Emily Finds Her Murdered Aunt’s Corpse
Emily pauses before the curtain, torn between dread and a desperate wish to know what it conceals; she twice checks herself with the memory of a ghastly sight her own daring hand once unveiled in another part of the castle. Suddenly convinced that the curtain hides the body of her murdered aunt, she seizes it in a fit of desperation and draws it aside. Beyond it lies a corpse stretched on a low couch stained crimson with blood, the floor beneath similarly discolored, the features deformed by death and the face marked by more than one livid wound. Emily bends over the body with a frenzied gaze; in the next moment the lamp slips from her grasp and she falls senseless at the foot of the couch.
Emily Is Abducted by Barnardine’s Ruffians
When Emily’s senses return she is surrounded by men, among them Barnardine, who lift her from the floor and carry her along the chamber and down the staircase she had earlier ascended. At the archway they pause while one of the ruffians takes the torch from Barnardine and opens a small door cut in the great gate, the flare of the light revealing several horsemen waiting on the road. Whether revived by the fresh air or alarmed by what she sees, Emily suddenly speaks and struggles ineffectually to tear herself from the grasp of her captors. Barnardine shouts impatiently for the torch as distant voices answer, and while he hurries Emily through the gate toward the horses the ruffians argue over which mount to place her on, the one intended for her not yet being ready.
Montoni’s Party Rescues Emily from Abduction
As Barnardine swears at his men for their delay and Emily feebly calls for help, a cluster of lights pours from the great gates and Annette’s shrill voice rises above the others, followed by Montoni and Cavigni with a band of rough-looking fellows whom Emily now regards not with terror but with hope, all her former wish to escape the castle forgotten in the face of the dangers threatening her from without. A brief contest follows in which Montoni’s party quickly prevail; the horsemen, outnumbered and apparently lukewarm in their errand, gallop off into the darkness, Barnardine flees so far that he is lost to sight, and Emily is led back into the castle by her rescuers.
Emily Is Returned to the Castle
As Emily is conducted back across the courts, the memory of the murdered corpse in the portal-chamber returns to her mind in all its horror. When she hears the castle gate close behind her, shutting her once more within its walls, she shudders for herself and almost forgets the danger she has just escaped, feeling that nothing less precious than liberty and peace can exist beyond those walls. She is left in her apartment, while Montoni summons his servants to make further enquiries into the abduction.

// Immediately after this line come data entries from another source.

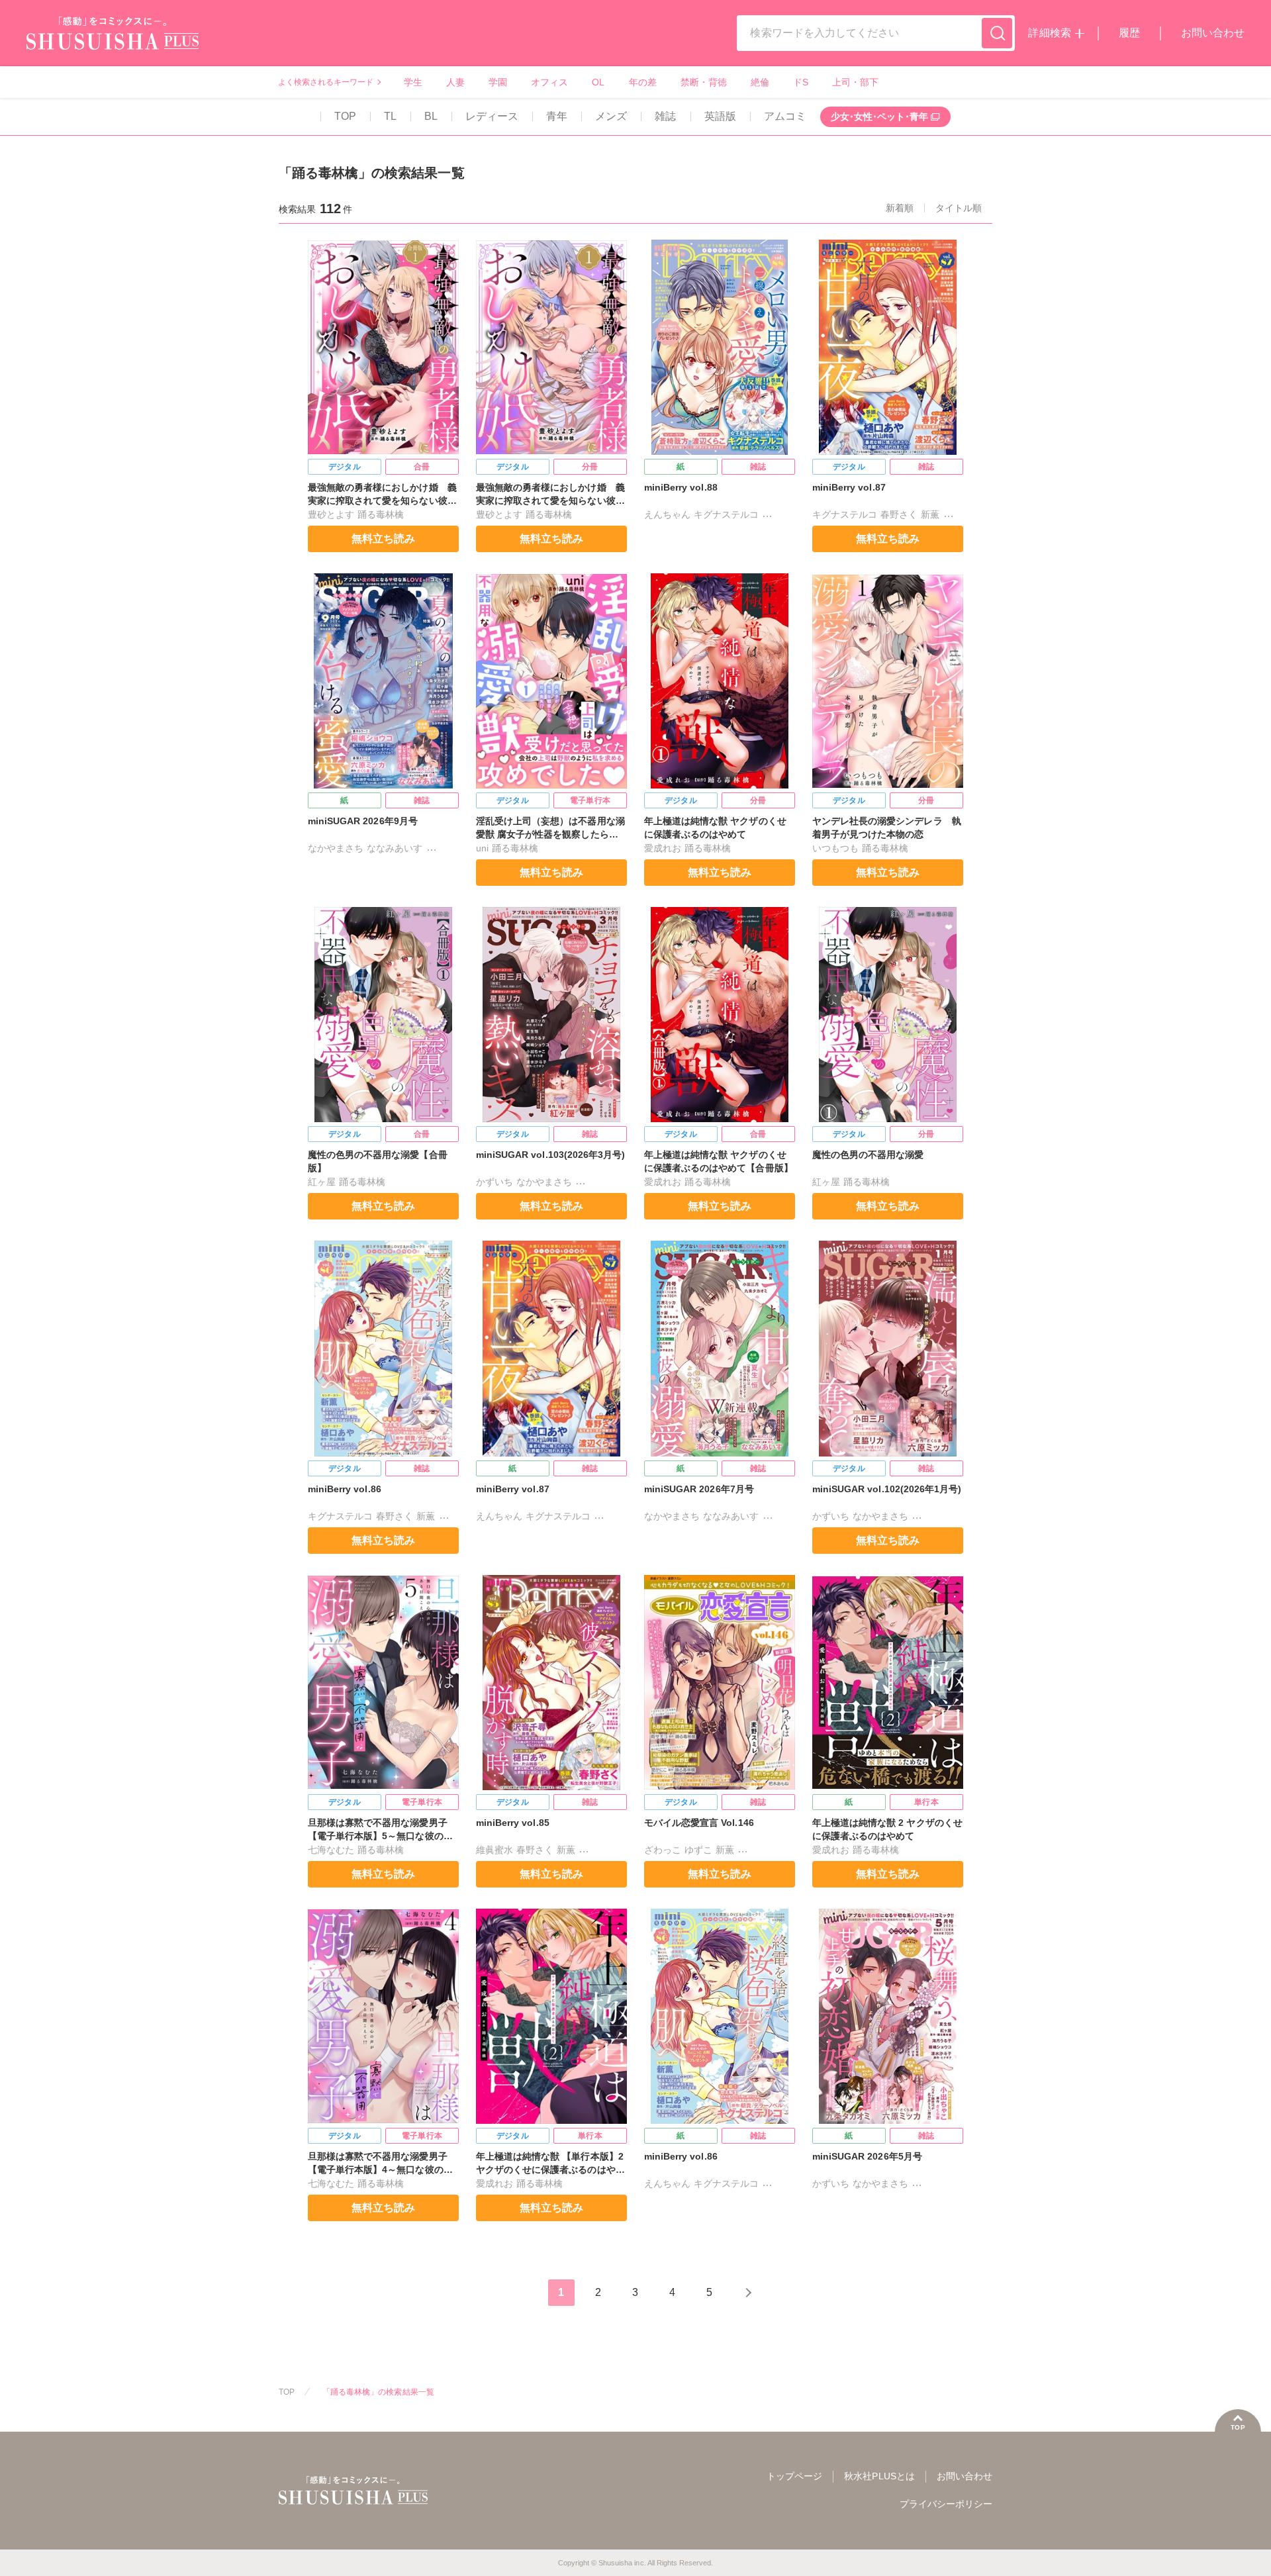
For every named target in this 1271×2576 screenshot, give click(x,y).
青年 (556, 116)
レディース (491, 116)
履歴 (1129, 32)
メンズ (611, 116)
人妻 (455, 82)
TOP (345, 116)
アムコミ (785, 116)
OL (598, 82)
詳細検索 (1049, 32)
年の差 (643, 82)
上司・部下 (855, 82)
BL (431, 116)
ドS (800, 82)
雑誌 (665, 116)
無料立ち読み (383, 538)
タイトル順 (958, 208)
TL (390, 116)
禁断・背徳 (704, 82)
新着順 (900, 208)
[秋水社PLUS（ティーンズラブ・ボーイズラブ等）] (112, 41)
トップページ (794, 2476)
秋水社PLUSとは (879, 2476)
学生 (413, 82)
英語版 (720, 116)
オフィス (549, 82)
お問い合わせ (1213, 32)
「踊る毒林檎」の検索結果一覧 (378, 2392)
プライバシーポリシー (946, 2504)
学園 (498, 82)
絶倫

Montoni Questions Emily About the Failed Escape
Montoni orders Emily to await him in the cedar parlour, where he soon joins her and sternly questions her about the night’s events. Though she now regards him with horror as the murderer of her aunt and can scarcely gather her thoughts, her replies and manner convince him that she played no willing part in the escape plot, and he dismisses her upon the arrival of the servants he has ordered to attend for a fuller investigation. Alone in her chamber afterwards, Emily is gradually overcome by the recollection of the dead form beneath the curtain, and though Annette grows more and more alarmed, Emily will not share the fatal secret with her for fear that her indiscretion should bring Montoni’s vengeance down upon them both.
Emily Suffers Severe Mental Distress
Burdened with the unshareable horror of what she has seen, Emily’s reason appears to totter beneath its weight; she fixes a wild, vacant look on Annette, answers at random or not at all, and falls into long fits of abstraction in which she sits fixed and silent, heaving now and then a heavy but tearless sigh. When Annette at last goes to inform Montoni, he follows her immediately and speaks to Emily in tones somewhat softened from his usual harshness, but Emily regards him with a curious, half-terrified stare and answers only “yes” to whatever he says, her mind seeming to retain no impression but that of fear. Even after he has gone she asks who has been disturbing her, repeats Montoni’s name several times as though she does not recognize it, and then groans and relapses once more into abstraction.